READING TEXT –
▼▼▼

I had my first baby a scant month before my nineteenth birthday, and then two more in relatively quick succession (with my third baby born just two months past my 21st!) and as a young mum of three I tended to continue to be cautious for my children’s sake. So I may appear to be a bit of a stick-in-the-mud by some people’s standards, but I owe no apologies for that. I have always had personal responsibilities that took precedence, first to myself and then to my children, but not (I feel) ever to answer apologetically to the uninformed opinions of rest of the world at large.

However in spite of my obvious lack of spontaneity I don’t really consider myself to be conservative at heart – I can still be a reasonable risk taker when the odds weigh favourably enough, and I certainly haven’t lived my life quietly hiding in the shadows respectfully toeing the societal line without question. I studied full time for my degree as a single-parent 30-something adult, graduating with a First Class Honours Degree at 40 – two years after I first became a grandmother – so am certainly not averse to venturing into unknown waters in the right circumstances.

▲▲▲

CHALLENGES –
[A] Reproduce the passage on motherhood and study above, everything from "I had my first" down to "world at large.".
[B] In the passage on motherhood and study above, what reason does the writer give for being willing to venture into unknown waters in the right circumstances? Answer in one to three sentences.

RAW RECORDS –
▼▼▼

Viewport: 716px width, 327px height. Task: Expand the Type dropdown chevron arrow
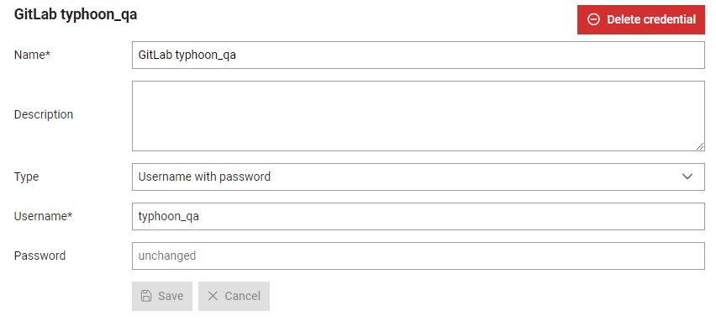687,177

▲▲▲
▼▼▼

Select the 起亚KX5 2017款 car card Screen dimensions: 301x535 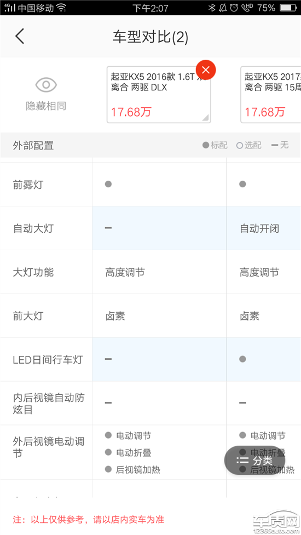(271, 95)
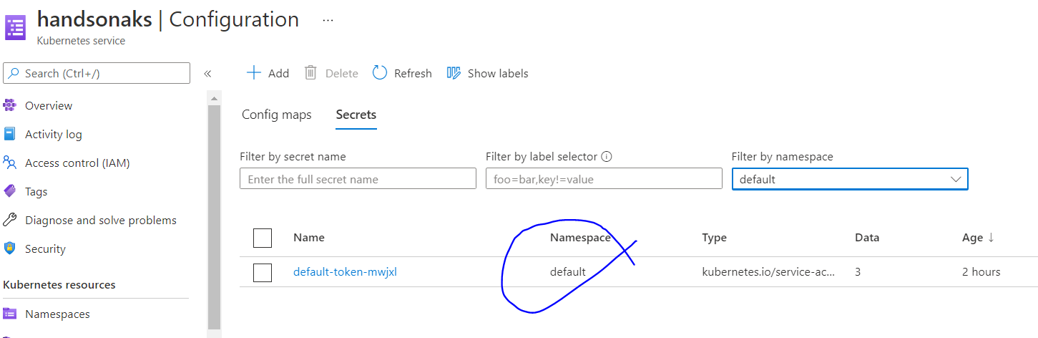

▲▲▲

PROBLEM SOLUTIONS –
[A]
I had my first baby a scant month before my nineteenth birthday, and then two more in relatively quick succession (with my third baby born just two months past my 21st!) and as a young mum of three I tended to continue to be cautious for my children’s sake. So I may appear to be a bit of a stick-in-the-mud by some people’s standards, but I owe no apologies for that. I have always had personal responsibilities that took precedence, first to myself and then to my children, but not (I feel) ever to answer apologetically to the uninformed opinions of rest of the world at large.

[B] The writer studied full time for a degree as a single parent in their thirties and graduated with a First Class Honours Degree at 40. That was two years after first becoming a grandmother.